Any crime less serious than murder was backed up six months or more.
At least she’d finally finished the initial findings on Jamie Vail’s serial rapist case. It was more than six months old and Vail had been pressuring her to finish. Now all Emily had to do was stay awake for two or three hours of department acceptance speeches and she’d be able to catch a few hours of sleep.
In the bright hallway, Emily blinked away the spots. Her eyes burned as she punched the down arrow on the elevator. Propped against the wall, she could have fallen asleep. Forcing herself up, she jabbed the button again. Nothing. If she took the stairs, the walk might wake her up a bit. She pushed open the stairwell door, which let out an angry creak, and began to descend.
The cold, steel handrail stuck to her clammy hand and the soles of her boots scraped against the cement stairs. She passed the fourth floor. Three more. As she reached the landing, a door creaked open above her.
She looked up, but saw no one, and took a breath. She’d never liked the police station. She preferred the bright open space of the crime lab at Hunters Point. She picked up her pace, almost out.
Footsteps clunked above her. At the second floor landing, she eyed the door. She could duck out… No, she was almost there. One more floor. The footsteps neared, and she hesitated. She glanced back at the empty hallway, listening to the steps. So someone else was there. That wasn’t surprising. People worked all hours in the department. Calm down, Emily.
Adrenaline coursed a hot trail through her veins. A door opened, then shut. The footsteps were gone and she was alone again. She exhaled, blowing out the fear. It was too much. The hours, the lack of sleep.
Forget the awards.

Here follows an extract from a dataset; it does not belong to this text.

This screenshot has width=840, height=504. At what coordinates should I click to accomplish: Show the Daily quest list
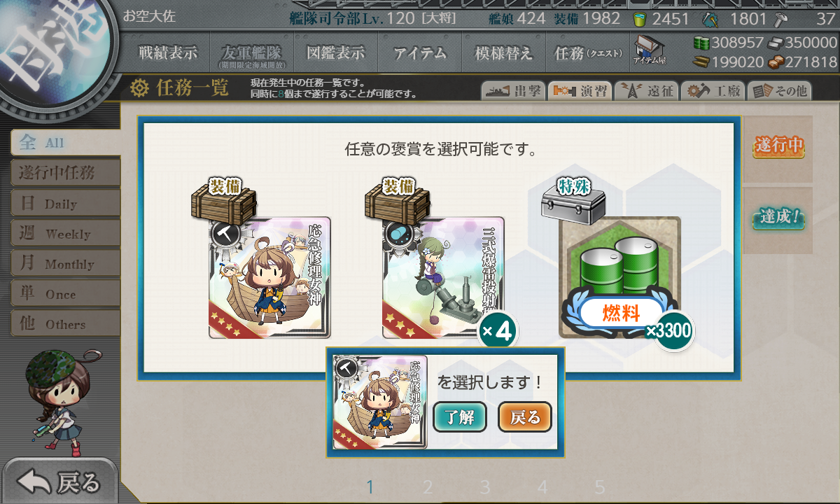click(x=66, y=203)
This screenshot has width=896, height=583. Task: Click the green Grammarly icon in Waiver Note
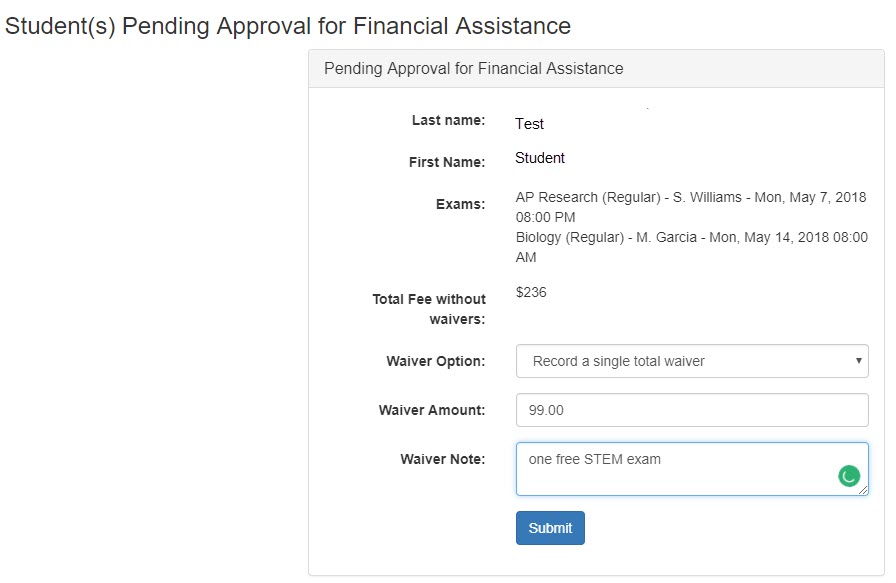(x=849, y=476)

She was going home.
With a deep breath, she began down the final flight of stairs. She imagined her bed. The down comforter that was like sleeping beneath warm air. The soft cotton sheets that her mother had picked out for her new apartment.
She was twenty-six, too young to be working this hard.
She was going home. And tomorrow, she was calling in sick.
She jogged the last steps, reaching for the door. The cool metal grazed her fingertips when the strap of her purse yanked her backwards. Caught on something, she turned back.
Something struck the side of her head.
She stumbled into the wall. Hands out, she tried to brace herself against the impact.
Her face smacked plaster.
Hands gripped her shoulders, swinging her around. The room raced across her vision. She couldn’t focus.
A man pushed her down and she landed hard against the cement floor. Her wrist collapsed and red pain rocked through her. She tried to lift herself, but he slammed her down on her back. His head was covered in a white hood that was cinched around his neck.
She gasped. “No.”
Jagged eyeholes and a larger mouth were cut in the fabric.
Rape.
She screamed.
He covered her mouth.
“Not a word,” he hissed. “I’ve got a knife.”
He jabbed the point into her side. She winced as the blade struck a rib. The warm blood oozed down her side. She closed her eyes. Fought to breathe. She didn’t want to die. Fear gripped her throat. Cloth covered her face. She opened her eyes to blackness as panic filled her lungs like water. She coughed and choked, reared her head.
Fight. Her father’s voice. Someone tries to take you, fight like hell, Emmy. But the knife. She kicked out, rolled onto her belly. Pushed herself up.
The knife dug into her side. A searing pain. More blood.
“On the ground.”
He shoved and she stumbled. Fell hard. Tried to crawl away, but his weight pressed down on her. Fight like hell, Emmy. A sob choked through her lips. She was too afraid.
The blade was at her neck. Its tip a warning at her throat. He flipped her onto her back. Pinned her hands together then bound them.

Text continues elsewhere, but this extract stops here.